### [Exercise prompt]
Rewrite the data between the lines holding "The height and width of the screenshot is (652, 1337)." and "click(x=2277, y=63)", inclusive, with "Previous close" swapped for "Prior close" and nothing else changed.

### [The input]
┌────────

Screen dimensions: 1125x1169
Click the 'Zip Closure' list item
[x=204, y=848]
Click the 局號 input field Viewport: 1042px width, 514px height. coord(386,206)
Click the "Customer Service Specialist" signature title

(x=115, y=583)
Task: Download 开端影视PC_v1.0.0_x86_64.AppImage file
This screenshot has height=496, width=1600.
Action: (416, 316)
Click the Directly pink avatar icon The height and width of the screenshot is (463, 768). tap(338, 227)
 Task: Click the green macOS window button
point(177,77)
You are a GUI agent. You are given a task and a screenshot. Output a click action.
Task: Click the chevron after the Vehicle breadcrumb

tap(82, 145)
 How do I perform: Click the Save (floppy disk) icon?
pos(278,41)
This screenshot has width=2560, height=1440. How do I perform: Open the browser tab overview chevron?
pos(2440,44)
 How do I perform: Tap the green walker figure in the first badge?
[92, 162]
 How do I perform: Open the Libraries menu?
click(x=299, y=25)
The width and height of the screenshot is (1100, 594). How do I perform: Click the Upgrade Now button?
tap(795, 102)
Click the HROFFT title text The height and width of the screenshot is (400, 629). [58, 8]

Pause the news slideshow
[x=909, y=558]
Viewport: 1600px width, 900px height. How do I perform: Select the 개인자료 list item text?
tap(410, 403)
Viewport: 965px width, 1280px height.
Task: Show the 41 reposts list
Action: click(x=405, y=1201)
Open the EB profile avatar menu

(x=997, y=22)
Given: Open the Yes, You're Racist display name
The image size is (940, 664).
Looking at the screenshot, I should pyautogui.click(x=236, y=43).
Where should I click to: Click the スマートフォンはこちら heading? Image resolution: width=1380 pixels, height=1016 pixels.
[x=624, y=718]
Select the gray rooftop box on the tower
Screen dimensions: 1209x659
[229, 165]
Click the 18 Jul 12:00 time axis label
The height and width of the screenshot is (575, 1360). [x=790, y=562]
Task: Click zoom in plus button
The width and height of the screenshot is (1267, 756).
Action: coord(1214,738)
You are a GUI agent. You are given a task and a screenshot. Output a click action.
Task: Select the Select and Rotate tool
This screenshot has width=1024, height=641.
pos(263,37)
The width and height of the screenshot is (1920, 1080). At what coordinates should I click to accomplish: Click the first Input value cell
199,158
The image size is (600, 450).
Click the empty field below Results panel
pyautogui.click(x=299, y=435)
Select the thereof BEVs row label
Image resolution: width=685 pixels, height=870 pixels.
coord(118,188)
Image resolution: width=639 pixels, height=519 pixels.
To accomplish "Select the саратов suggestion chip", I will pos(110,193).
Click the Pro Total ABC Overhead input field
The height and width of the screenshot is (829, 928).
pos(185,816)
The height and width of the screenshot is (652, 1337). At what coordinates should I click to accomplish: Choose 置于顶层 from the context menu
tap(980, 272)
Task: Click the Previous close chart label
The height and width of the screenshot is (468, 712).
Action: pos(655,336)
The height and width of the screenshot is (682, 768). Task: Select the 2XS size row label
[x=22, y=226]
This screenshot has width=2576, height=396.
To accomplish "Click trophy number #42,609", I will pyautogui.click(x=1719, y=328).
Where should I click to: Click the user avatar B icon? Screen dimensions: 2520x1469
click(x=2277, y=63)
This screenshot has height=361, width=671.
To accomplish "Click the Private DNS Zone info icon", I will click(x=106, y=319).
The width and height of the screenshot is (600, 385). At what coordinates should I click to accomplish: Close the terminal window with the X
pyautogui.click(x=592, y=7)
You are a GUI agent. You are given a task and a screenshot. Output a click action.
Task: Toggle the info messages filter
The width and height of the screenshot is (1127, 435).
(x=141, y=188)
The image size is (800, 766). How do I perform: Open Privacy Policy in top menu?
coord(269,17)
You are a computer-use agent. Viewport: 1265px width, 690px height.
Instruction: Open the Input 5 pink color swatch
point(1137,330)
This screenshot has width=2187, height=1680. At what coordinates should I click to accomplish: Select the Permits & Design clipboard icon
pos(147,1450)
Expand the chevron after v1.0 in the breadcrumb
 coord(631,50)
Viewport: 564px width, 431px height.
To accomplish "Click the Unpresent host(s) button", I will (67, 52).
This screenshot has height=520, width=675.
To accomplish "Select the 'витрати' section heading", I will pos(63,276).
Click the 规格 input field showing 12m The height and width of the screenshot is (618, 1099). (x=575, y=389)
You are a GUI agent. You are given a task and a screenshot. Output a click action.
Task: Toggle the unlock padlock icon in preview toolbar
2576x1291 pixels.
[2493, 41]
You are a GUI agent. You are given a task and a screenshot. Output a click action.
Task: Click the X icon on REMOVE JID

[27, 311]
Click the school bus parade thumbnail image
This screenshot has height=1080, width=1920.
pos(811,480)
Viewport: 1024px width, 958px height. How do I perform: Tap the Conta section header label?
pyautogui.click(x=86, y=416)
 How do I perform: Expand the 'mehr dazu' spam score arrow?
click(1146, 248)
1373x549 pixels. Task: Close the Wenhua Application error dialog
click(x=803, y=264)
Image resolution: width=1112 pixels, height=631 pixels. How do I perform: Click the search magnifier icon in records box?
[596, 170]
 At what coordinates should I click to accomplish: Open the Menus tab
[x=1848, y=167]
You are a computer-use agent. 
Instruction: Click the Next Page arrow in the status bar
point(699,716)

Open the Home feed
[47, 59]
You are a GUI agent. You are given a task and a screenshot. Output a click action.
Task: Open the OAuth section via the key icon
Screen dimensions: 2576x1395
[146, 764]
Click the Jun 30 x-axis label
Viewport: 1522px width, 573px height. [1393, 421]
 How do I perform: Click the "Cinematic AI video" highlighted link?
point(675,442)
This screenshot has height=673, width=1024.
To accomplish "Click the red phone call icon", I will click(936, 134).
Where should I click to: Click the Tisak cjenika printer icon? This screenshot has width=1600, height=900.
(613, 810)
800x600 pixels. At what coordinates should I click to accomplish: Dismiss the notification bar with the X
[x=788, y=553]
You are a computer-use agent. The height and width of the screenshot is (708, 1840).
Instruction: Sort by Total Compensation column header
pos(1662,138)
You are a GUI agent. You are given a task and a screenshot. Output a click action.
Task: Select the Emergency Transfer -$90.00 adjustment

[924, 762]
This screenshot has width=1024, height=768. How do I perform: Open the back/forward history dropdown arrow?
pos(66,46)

└────────

### [Result]
The height and width of the screenshot is (652, 1337). At what coordinates should I click to accomplish: Choose 置于顶层 from the context menu
tap(980, 272)
Task: Click the Prior close chart label
The height and width of the screenshot is (468, 712).
Action: pos(655,336)
The height and width of the screenshot is (682, 768). Task: Select the 2XS size row label
[x=22, y=226]
This screenshot has width=2576, height=396.
To accomplish "Click trophy number #42,609", I will pyautogui.click(x=1719, y=328).
Where should I click to: Click the user avatar B icon? Screen dimensions: 2520x1469
click(x=2277, y=63)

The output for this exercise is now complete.